Le fait d’armes pour sortir du lot ?
La croissance effrontée, les fusions et acquisitions, la mondialisation, mais aussi télétravail, anonymisent les collaborateurs des grandes organisations qui disparaissent dans une masse d’experts, de spécialistes, de polyvalents ou de CDD. Clairement, plus l’individu s’éloigne du sommet de la pyramide hiérarchique, plus il perd en visibilité, en droit de parole, en autonomie. Bien sûr les projets communs et les structures transversales facilitent la reconnaissance mutuelle des individus mais cela reste insuffisant. Pour progresser, faut-il s’en remettre aux programmes de détection des talents pilotés par les ressources humaines ? Oui, bien entendu, parce que chacun à sa chance d’être remarqué. Mais il ne faut pas se leurrer, les décisions de nomination appartiennent à quelques décisionnaires haut placés.
Alors que faire ? Il n’y a pas d’examen à passer, personne à tirer par la manche, peu d’opportunité à saisir… Quant à exceller dans son travail, tous ceux qui veulent gravir les échelons hiérarchiques ne restent pas les bras croisés… Bref, le chemin de la réussite est étroit, sinueux, imprévisible et surtout les cartes font défaut.
Du côté des prétendants à la promotion que peut-on constater ? Les pressions continuelles, la recherche de la perfection, le manque de perspective, la peur de l’échec font entrer dans la vie de chacun une forme de routine dont il est difficile de percevoir le dénouement. Pour évoluer faut-il alors changer de travail ? Certainement pas à la suite d’un coup de tête, mais après de sereines réflexions. Le risque est de se retrouver douze mois plus tard dans la même situation, sans plus de perspectives.
En regardant en arrière, je m’aperçois que tous ceux qui ont progressé dans leur organisation ont tous accompli un fait d’armes. Je m’explique. Un fait d’armes, c’est-à-dire accomplir une action héroïque qui s’impose à vous naturellement, sans que personne ne vous ait demandé quoi que ce soit. Une cause à défendre, si vous préférez. Un fait d’armes n’est ni une augmentation spectaculaire de chiffre d’affaires, ni la réussite d’un projet ou encore moins la réalisation une présentation remarquable. Ça, c’est votre job. On vous paie pour cela. Non, un fait d’armes doit étonner, créer une légende autour de vous. Bien entendu, il y a des risques à prendre. Ce fait d’armes doit vous extirper du monde des gestionnaires pour basculer dans le monde des héros.

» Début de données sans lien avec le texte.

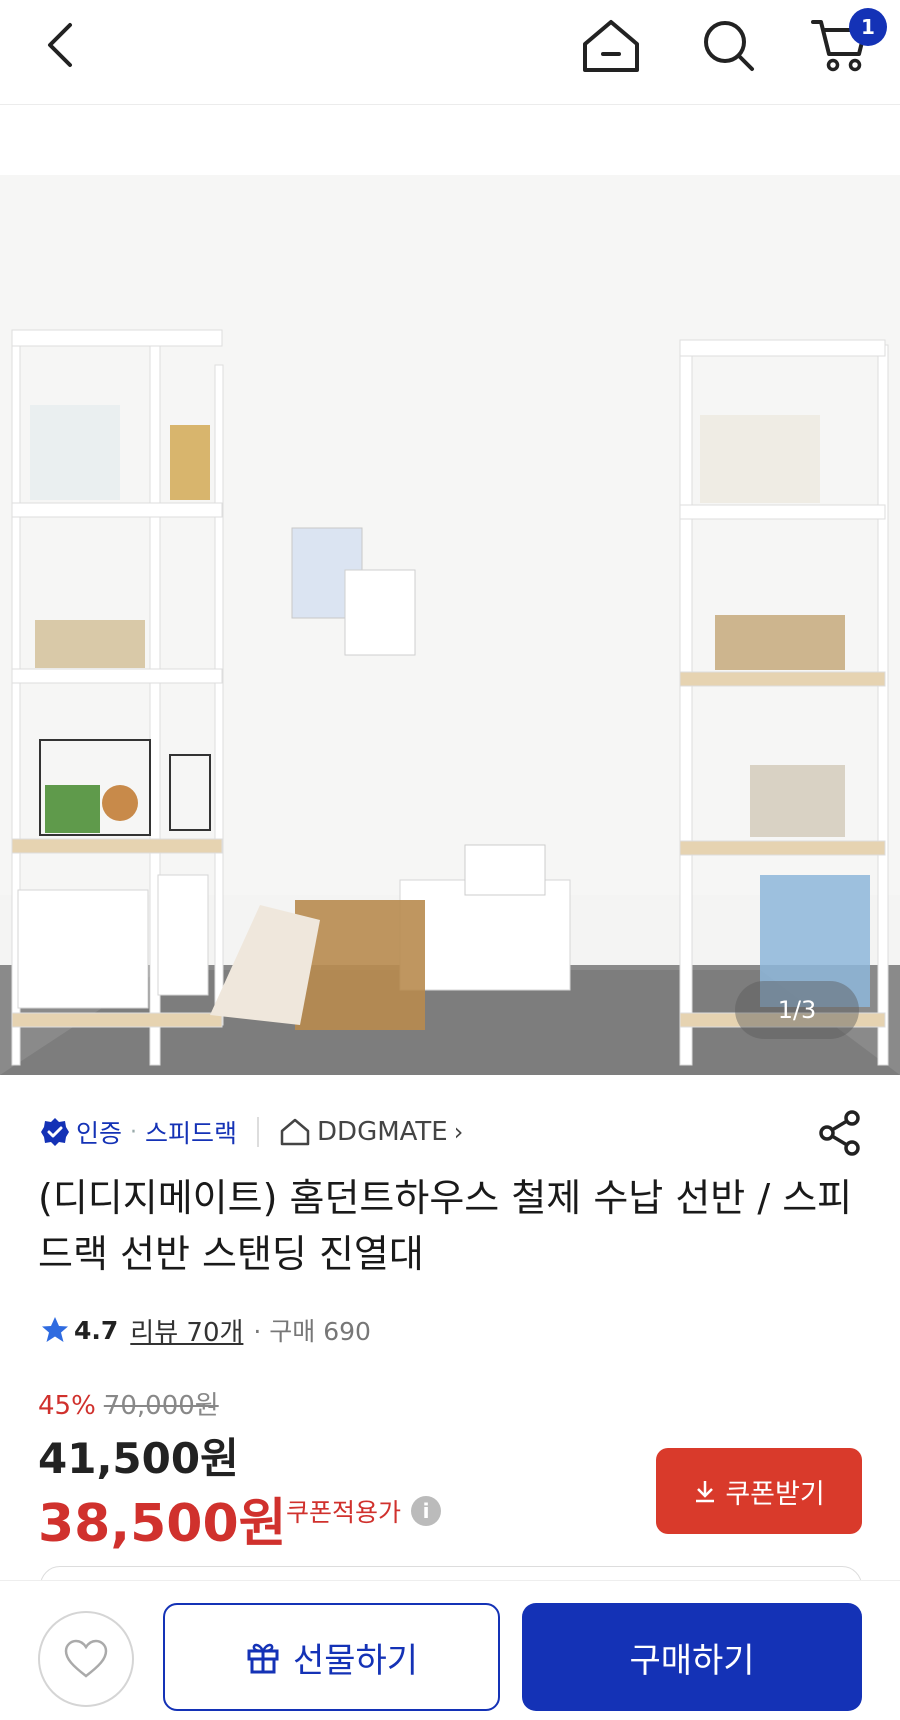 This screenshot has height=1720, width=900. What do you see at coordinates (450, 52) in the screenshot?
I see `top-navigation-bar: 1` at bounding box center [450, 52].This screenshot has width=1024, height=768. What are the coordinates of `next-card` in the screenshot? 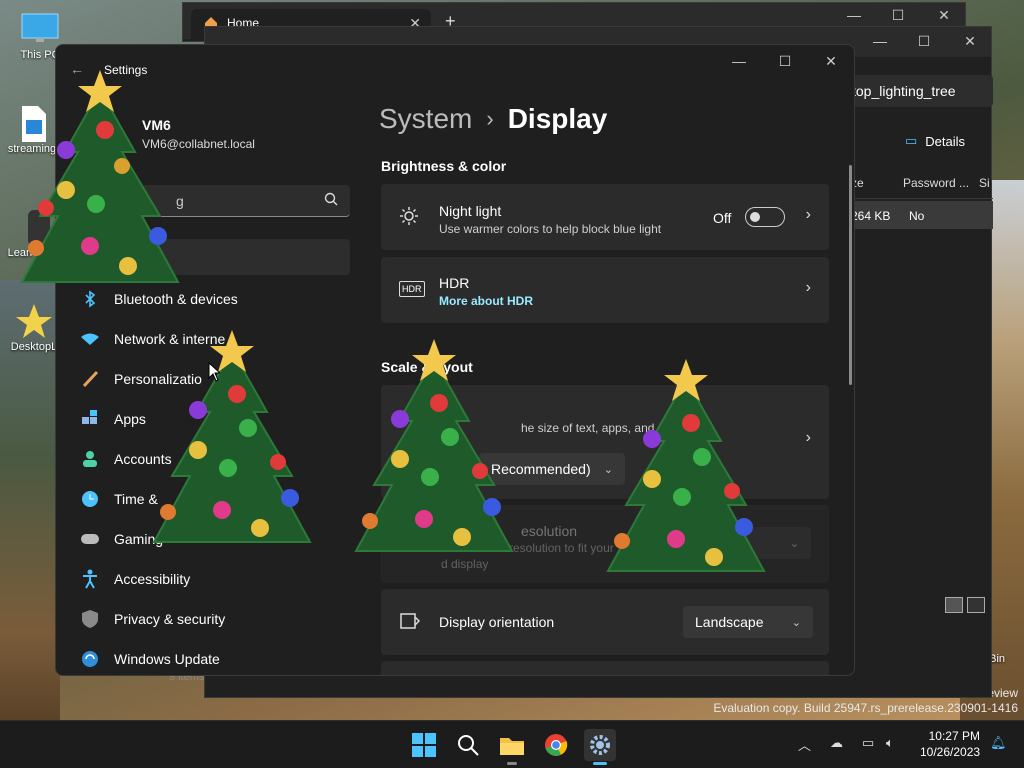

Certains disent que c’est impossible. Évidemment, on peut toujours démontrer qu’un fait d’armes est insensé dans une organisation faite de process et de contrôles où les marges de manœuvre sont limitées et la routine érigée en valeur divine. On peut aussi arguer par de multiples exemples que tout écart de conduite, toute observation critique est considérée comme un manque de loyauté. Certes, mais d’un autre point de vue, les organisations recherchent des leaders ou si vous préférez, des héros. Deux exemples récents démontrent la faisabilité du fait d’armes.
Le premier est un responsable informatique exaspéré par les remarques incessantes des coûts élevés de son service. Il construit avec son équipe un plan stratégique où il définit un contrat de confiance avec ses clients internes, des centres IT écologiques et un effort important sur la sécurité.
Le second concerne le responsable d’un centre de recherche dont les moyens stagnaient depuis plusieurs années alors que les projets devenaient de plus en plus nombreux. Il a aussi réfléchi et créer un pool de fournisseurs capables de faire des analyses bactériologies plus rapidement qu’en interne. Il a pu affecter les ressources ainsi dégagées aux projets de sa société à moindres coûts.
Bien entendu, il a été nécessaire d’avoir des réseaux solides, de la chance, mais surtout de savantes réflexions dans l’art de faire pencher la balance en sa faveur. Sinon, il vaut mieux abandonner le combat. Ces deux managers ne se sont pas laissés enfermer dans un discours neurasthénique. Ils ont été tous les deux promus.